Turned out Matt had been in Mouhajariyah too, all those years ago, although we hadn’t bumped into each other back then, even though we’d been there at the same time. Others on the staff at MSF Jamam had been in Darfur too.  Some had had years of experience in eastern Congo, Liberia or Sierra Leone. It struck me that they too must often get crushed by a cyclical sense of déjà vu.

This group of humanitarian relief workers were an inspiring bunch; I hadn’t realised how many people it took to make it possible for a handful of doctors and surgeons and nurses to work in a place like Jamam, but over several days there, I met most of the 43 staff based there. Faced with the looming spectre of a health disaster in that grim refugee camp, they are battling overwhelming odds.
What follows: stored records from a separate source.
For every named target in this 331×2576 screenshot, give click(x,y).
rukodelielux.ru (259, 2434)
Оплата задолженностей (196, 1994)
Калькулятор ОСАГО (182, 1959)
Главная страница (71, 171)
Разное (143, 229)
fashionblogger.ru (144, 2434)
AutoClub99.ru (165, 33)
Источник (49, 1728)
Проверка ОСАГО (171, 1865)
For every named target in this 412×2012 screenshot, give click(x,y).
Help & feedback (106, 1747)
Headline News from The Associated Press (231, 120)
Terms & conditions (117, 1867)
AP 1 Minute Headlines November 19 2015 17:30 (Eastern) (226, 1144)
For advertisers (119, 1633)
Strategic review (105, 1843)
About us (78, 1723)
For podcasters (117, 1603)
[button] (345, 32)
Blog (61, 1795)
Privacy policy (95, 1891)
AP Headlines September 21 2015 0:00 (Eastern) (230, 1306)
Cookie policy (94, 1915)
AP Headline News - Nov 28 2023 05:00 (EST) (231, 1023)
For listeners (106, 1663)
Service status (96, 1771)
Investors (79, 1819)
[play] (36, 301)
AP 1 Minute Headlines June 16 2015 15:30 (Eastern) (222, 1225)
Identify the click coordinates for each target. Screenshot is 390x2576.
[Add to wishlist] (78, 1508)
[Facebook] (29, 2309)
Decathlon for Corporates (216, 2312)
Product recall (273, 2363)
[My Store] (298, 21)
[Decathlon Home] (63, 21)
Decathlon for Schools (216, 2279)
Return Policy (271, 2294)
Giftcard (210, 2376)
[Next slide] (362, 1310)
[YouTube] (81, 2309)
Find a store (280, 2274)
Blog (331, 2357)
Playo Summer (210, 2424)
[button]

If any of them were struck by a feeling of powerlessness emanating from that sense of déjà vu that haunted me, it was not at all apparent.  They just keep on doing what they do, clearing up the humanitarian detritus left in the wake of Omar’s crimes against humanity, giving bruised and battered, grieving, hungry and exhausted people dignity and bandages and tablets, hugs and smiles and soap and plastic sheets and biscuits. And then each night, they collapse into their tents, right in the middle of Jamam’s malarial swamp, only to get up and do it all again, the next day.  Sometimes they even have to put up with visiting journalists as well.

I’ve been sitting writing for too long now. I’ll soon be flying over Lindsey Hilsum down there in the Libya.  How’s it going, Lindsey?  Déjà vu?